Had another ISP tech support story, with a different ISP, but the
story was similar: connections to uberspace.net were failing in an odd
way (TCP resets after sending a few packets back and forth, sometimes
packets dropped, with the issue occurring between the ISP's routers,
judging by mtr output), particularly interfering with XMPP
connections, so I gathered the information and contacted tech
support. A chat bot mistook my report for complaints about SMS, then a
human arrived, asked what is wrong with SMS sending, from them I also
learned that their chat throws away larger messages or makes them
otherwise unreadable by the tech support, they asked me to reboot the
phone and disappeared, then another human arrived, eventually they
filed a ticket for "engineers". Later those "engineers" called, which
apparently were the second-line tech support: not tech-savvy, but at
least acting more like human beings, not keyword-based chat bots; from
them I learned that the ticket was filed as a Wi-Fi tethering
issue. Then those were claiming that they "don't check things like
that", asking whether "the Internet in general works", and so on, but
also eventually filed a ticket for actual engineers.

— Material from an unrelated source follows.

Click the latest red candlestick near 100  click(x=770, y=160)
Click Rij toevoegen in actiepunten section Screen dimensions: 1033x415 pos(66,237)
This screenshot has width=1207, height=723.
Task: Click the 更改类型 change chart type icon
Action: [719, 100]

It took a few
more calls and messages back and forth over a week, and then it was
finally fixed. Later a message arrived asking to grade the service
level, but I had to ignore it, since I am completely uncertain how it
can be graded: the issue was eventually fixed, which is good, but the
procedure to get it done is quite far from sensible; at some points it
was funny how bad it was. Yet it appears to be on a par with the other
ISP.

And I acquired a new radio receiver, was able to receive Radio Free
Europe/Radio Liberty for 4 days in a row so far. It is quite usable,
so maybe I will not be cut off the outside world completely in case of
an Internet blackout here. Thinking of getting some SDR dongle as
well, was about to order one of those RTL SDR ones, but then was
uncertain which one, and whether it's a good idea to go for RTL SDR
ones in particular, or maybe better to get something capable of
transmission at once, and ended up postponing it yet again.


Reading
=======

Apart from occasional books, have read acoup.blog's "How to Roman
Republic 101" articles (actually that collection is not finished yet,
there is one more addendum planned), they are nice and interesting, at
least to someone unfamiliar with the topic. And went through the first
20 lectures of "Applied Category Theory Course"
(<https://math.ucr.edu/home/baez/act_course/index.html>): they do seem
nice, although not sure if I will continue reading, or will abandon it
as I did with other category theory materials in the past: there is an
initial excitement, but then it is hard to view as actually practical
for daily tasks. Though could still be used as recreational
mathematics: there certainly are worse ways to spend spare time.


Music
=====

The piano practice goes slowly, but playing a little bit every
day. Actually was looking into acoustic guitars, as instruments not
requiring electricity, portable, inexpensive, but quite versatile and
seemingly easy to learn still. But dividing the little time I spend on
music between multiple instruments seems likely to be
counterproductive.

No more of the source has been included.